Очерки Фадеева, быть может, и были первыми набросками его ненаписанного романа. Известно немало случаев, когда писатель постепенно расширял рамки виденного, менял жанр, но оставался верен теме. (Вспомнить хотя бы «Петра» Алексея Николаевича Толстого, начатого с рассказа.) Фадеев приезжал еще раз в Ленинград сразу после того, как блокада была прорвана, что тоже говорит о постоянстве интереса к теме. (Книга «Ленинград в дни блокады» была уже им в то время написана.) Но в том же сорок третьем году стали известны факты о Краснодонском подполье… Впрочем, надо ли домысливать за писателя то, что всегда «тайное тайных»? Я только хочу повторить, что в то время Фадеев много говорил о романе, посвященном обороне Ленинграда. Жаль, что не сохранилась запись его выступления в Ленинградском лектории. (Судя по фотографии, хранящейся во Всесоюзной фотокинотеке, мы выступали там в июне сорок второго — Прокофьев, Фадеев, Лихарев и я.) Фадеев говорил тогда о романе, и там была фраза, которую я запомнил. Он говорил, что ленинградцы могут, как атланты, держать на своих руках книгу, равную гомеровской «Илиаде», и что по этому произведению потомки будут изучать дух времени, будут изучать, на что был способен рядовой советский человек.
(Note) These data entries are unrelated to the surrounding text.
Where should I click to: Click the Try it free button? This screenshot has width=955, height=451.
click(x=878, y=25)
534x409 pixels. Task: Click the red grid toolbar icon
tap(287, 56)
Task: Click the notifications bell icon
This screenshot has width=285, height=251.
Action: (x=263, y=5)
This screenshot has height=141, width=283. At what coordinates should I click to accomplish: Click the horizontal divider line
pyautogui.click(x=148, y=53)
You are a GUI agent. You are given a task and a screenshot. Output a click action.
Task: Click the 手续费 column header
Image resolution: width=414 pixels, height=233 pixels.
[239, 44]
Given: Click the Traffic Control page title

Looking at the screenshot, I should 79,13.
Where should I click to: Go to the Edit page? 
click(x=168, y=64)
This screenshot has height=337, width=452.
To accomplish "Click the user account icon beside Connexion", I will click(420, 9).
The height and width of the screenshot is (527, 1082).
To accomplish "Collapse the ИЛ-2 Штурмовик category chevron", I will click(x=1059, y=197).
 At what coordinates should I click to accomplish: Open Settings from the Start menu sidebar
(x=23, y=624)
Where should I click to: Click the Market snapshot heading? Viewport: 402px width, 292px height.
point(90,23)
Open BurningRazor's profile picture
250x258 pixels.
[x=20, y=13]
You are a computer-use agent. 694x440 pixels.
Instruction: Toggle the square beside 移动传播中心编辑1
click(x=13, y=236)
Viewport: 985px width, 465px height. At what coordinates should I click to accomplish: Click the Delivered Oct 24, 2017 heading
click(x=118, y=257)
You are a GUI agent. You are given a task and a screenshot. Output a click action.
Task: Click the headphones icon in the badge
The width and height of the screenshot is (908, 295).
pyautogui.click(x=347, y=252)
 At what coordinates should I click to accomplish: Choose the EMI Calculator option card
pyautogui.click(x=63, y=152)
Что касается моих литературных дел, то они еще никогда не были в таком упадке, как тогда — в мае сорок второго. Я уже говорил, что Фадеев поломал во мне психологический барьер, но написать я ничего не мог. Я встречался с разными людьми, я узнавал их судьбы, я всей душой понимал Фадеева, когда он говорил о людях-гигантах, но писать я не мог.
3
Зимой мы спрашивали друг друга: что мы увидим весной, если выживем? Иногда казалось, что живой организм города разваливается на части. Длинные зимние пожары усиливали это чувство. Только в мае сорок второго Ленинград начал подниматься со смертной своей постели. Но развалины сотен и сотен домов не нарушили знакомый облик, как не нарушили облик Эрмитажа исковерканные атланты. И Адмиралтейская игла светила нам, хотя ее тело давно было убрано верхолазами в серый мешок.